(INSTRUCTIONS TO FOLLOW):
Convert the records below into a numbered list, one line per item, with blank lines omitted. Leave out the pictures.

== MATERIAL PROVIDED ==

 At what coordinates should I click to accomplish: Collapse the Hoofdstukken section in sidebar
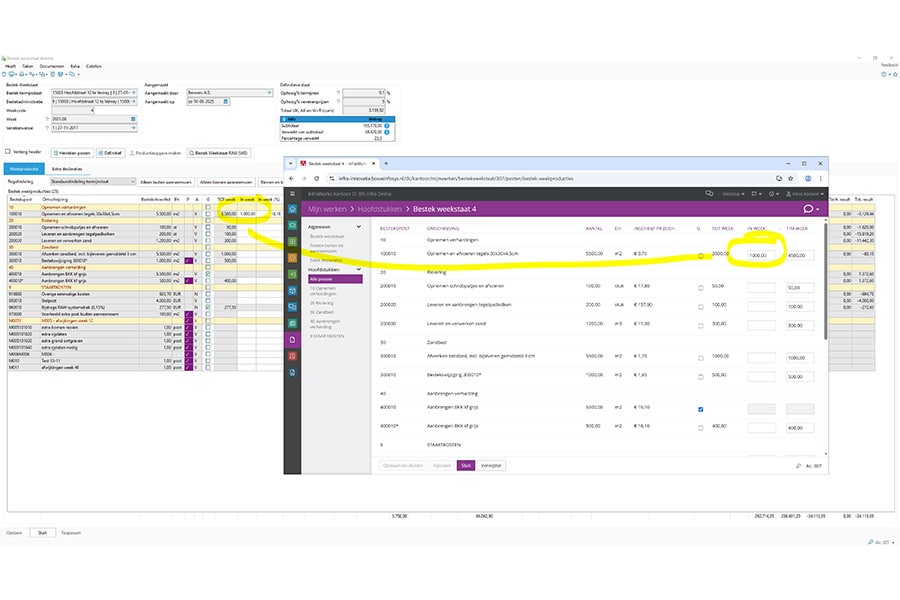(358, 269)
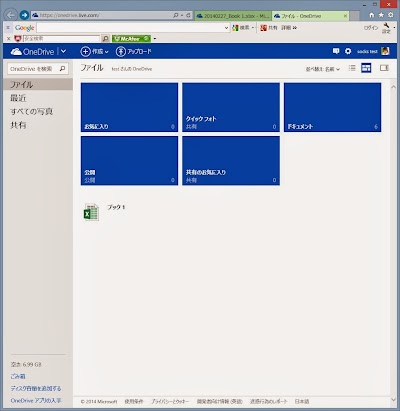
Task: Click the Excel file icon for ブック1
Action: [91, 212]
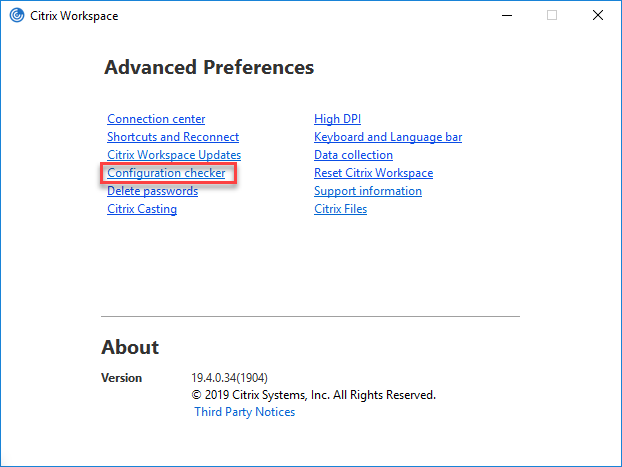Open Third Party Notices
Image resolution: width=622 pixels, height=467 pixels.
pyautogui.click(x=245, y=412)
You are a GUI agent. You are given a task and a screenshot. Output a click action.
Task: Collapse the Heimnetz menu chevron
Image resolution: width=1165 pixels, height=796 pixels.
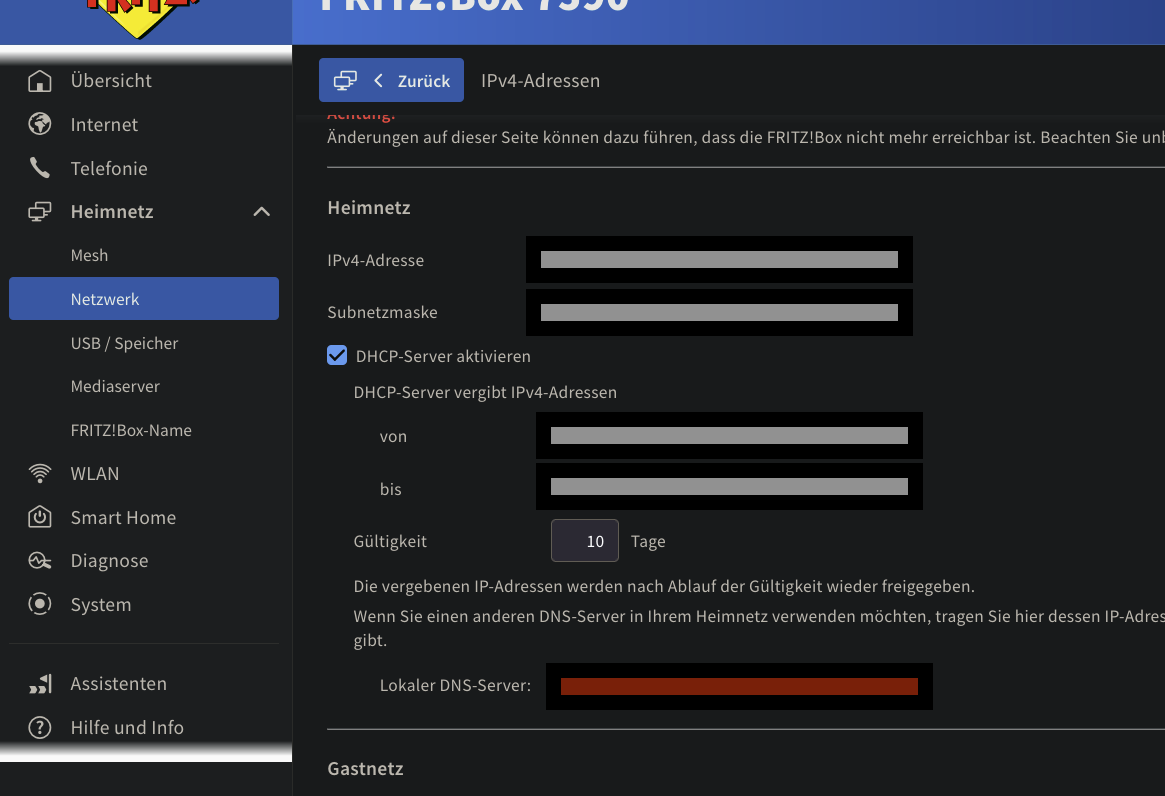point(262,211)
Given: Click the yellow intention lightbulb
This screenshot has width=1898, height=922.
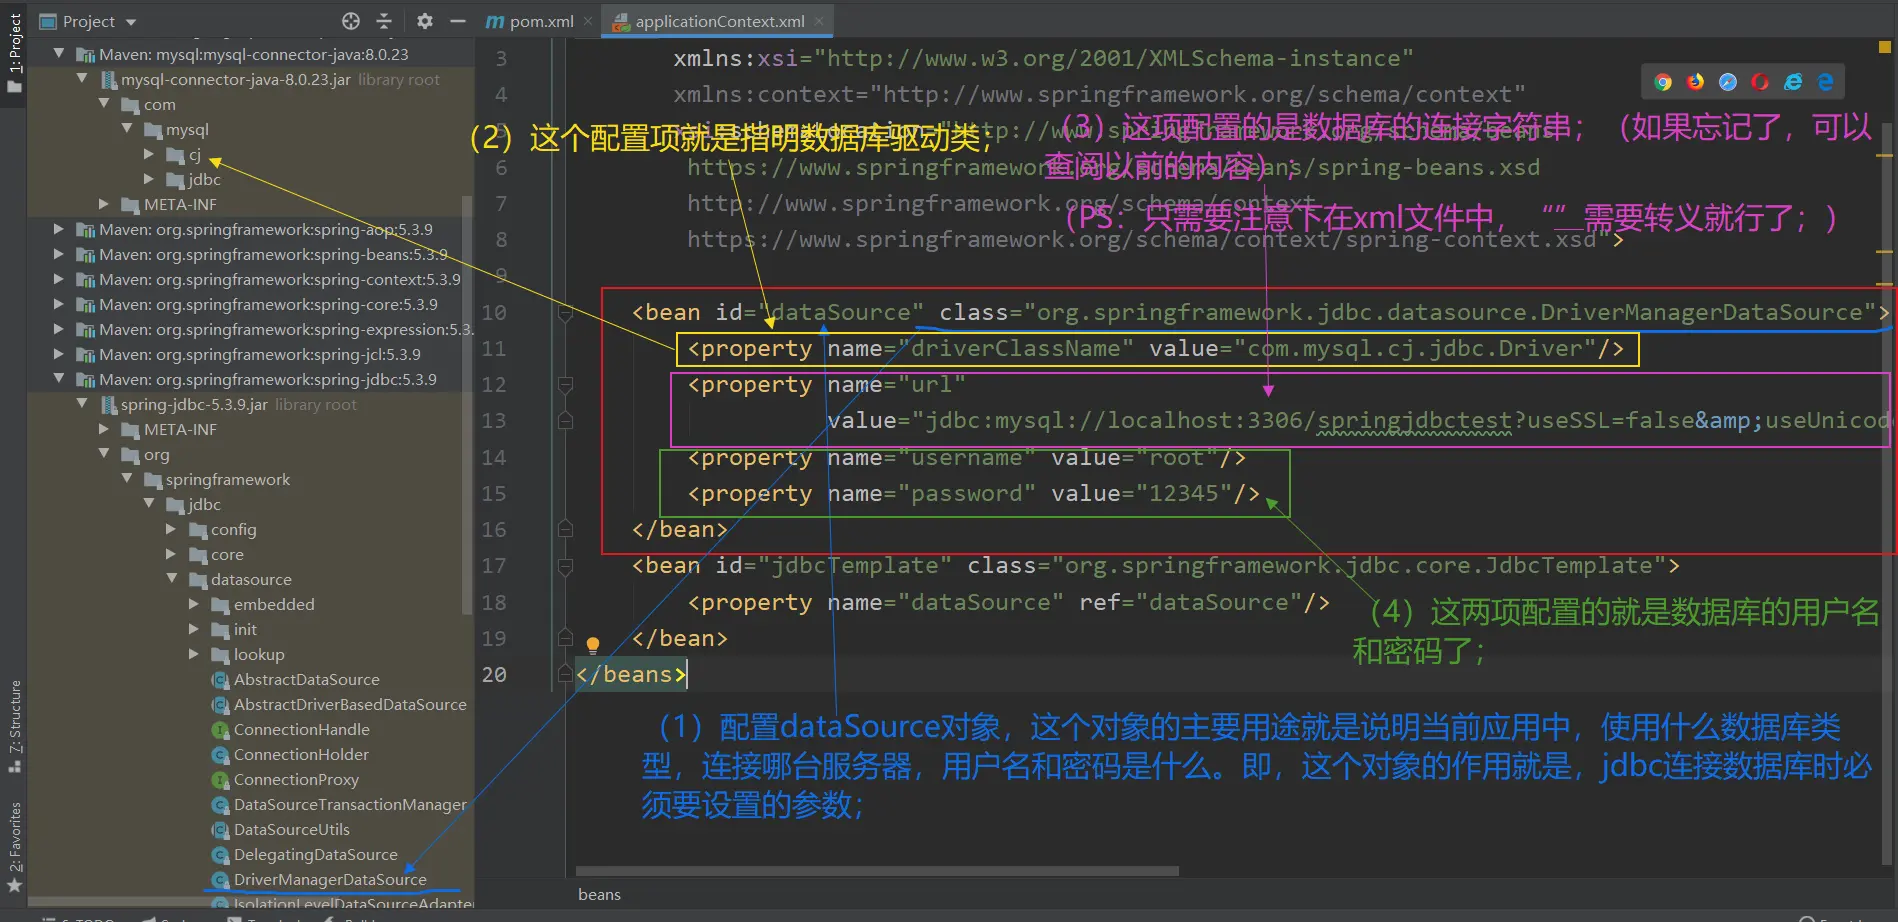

===

(THE OUTPUT):
1.  At what coordinates should I click to accomplish: Collapse the Hoofdstukken section in sidebar
2. (358, 269)
3. Task: Click the Excel file icon for ブック1
4. Action: [91, 212]
5. Open Third Party Notices
6. Image resolution: width=622 pixels, height=467 pixels.
7. pyautogui.click(x=245, y=412)
8. You are a GUI agent. You are given a task and a screenshot. Output a click action.
9. Task: Collapse the Heimnetz menu chevron
10. Image resolution: width=1165 pixels, height=796 pixels.
11. point(262,211)
12. Given: Click the yellow intention lightbulb
13. This screenshot has width=1898, height=922.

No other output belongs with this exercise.